One of the all-time great names in Tennessee football history left us on Tuesday as former Vol captain Bill Anderson passed away at the age of 80. While he was a great player for the Vols and later the NFL's Green Bay Packers, he is best known for his role on the Vol Radio Network. Anderson spent 30 years alongside the great John Ward as part of the longest running duo in college football. I had the honor and the privilege of being part of that team as host of the Kickoff Call In Show for 17 of those 30 years on the Vol Network.
He was not a professional announcer. Kind of rough around the edges, Bill Anderson was an analyst; perhaps the most knowledgeable football guy I've ever been around. His style as he teamed with the very professional Ward for those 30 years was the opposite of Ward in every way. But that unique approach was the reason the pair was so successful for so many years.

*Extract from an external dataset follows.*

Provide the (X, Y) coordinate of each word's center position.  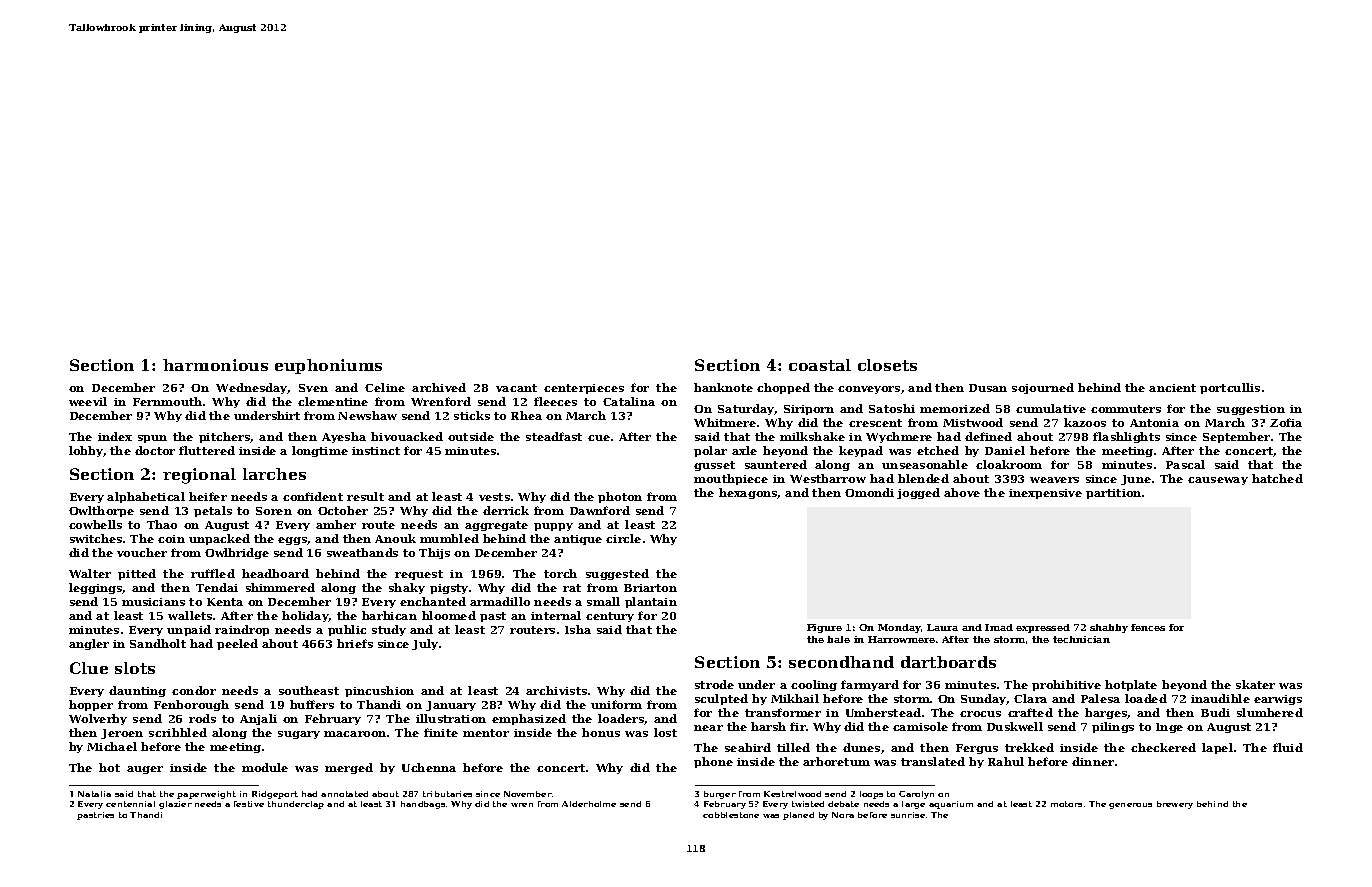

One of the great stories about Bill Anderson took place even before I began working with the Vol Network. In the older days of radio, before the days of computers and, yes, even before the days of satellites, radio networks used telephone lines to get their games on the air. This was quite costly and, technically speaking, sometimes very complicated. If you ever lost your line, the chances of getting it back at all were about 50-50. The Vol Network was set up on telephone lines, sending the Vols' games to more than 100 stations; making it the largest network of its type in the country.
At the end of every game, when everything had been said and the Vol Network had signed off their broadcast for the day, someone in the booth would say, "Good night Telco". That would be the signal for the telephone line connecting the Vol Net to all their affiliate stations to be disconnected, ending the broadcast. An engineer would be listening and when he heard "Good night Telco" he would disconnect.
On a particular evening, the Vol Network engineer in the booth asked John and Bill to check their mics before they went on the air. John did his usual, "testing, testing one two three...." but Bill decided to be creative. He said, "testing, testing...Good night Telco." When the telephone engineer heard his cue to end the broadcast, he disconnected. He hung up on John and Bill and it took a while and many phone calls to get things straightened out and get the broadcast back on the air. Needless to say, Bill Anderson never uttered the words, "Good night Telco" again.
I miss Bill and the nights we would sit at a bar discussing life and, of course, Tennessee football. He was as cordial to the fans as he was his friends, because he considered himself to be one of them......a regular guy. He would always laugh when someone would compliment him on his job as the Vols analyst because he readily knew he was not a professional announcer, but he wasn't supposed to be. He was an excellent analyst and his tenure with John Ward is one that covers some of the most exciting years in Tennessee history.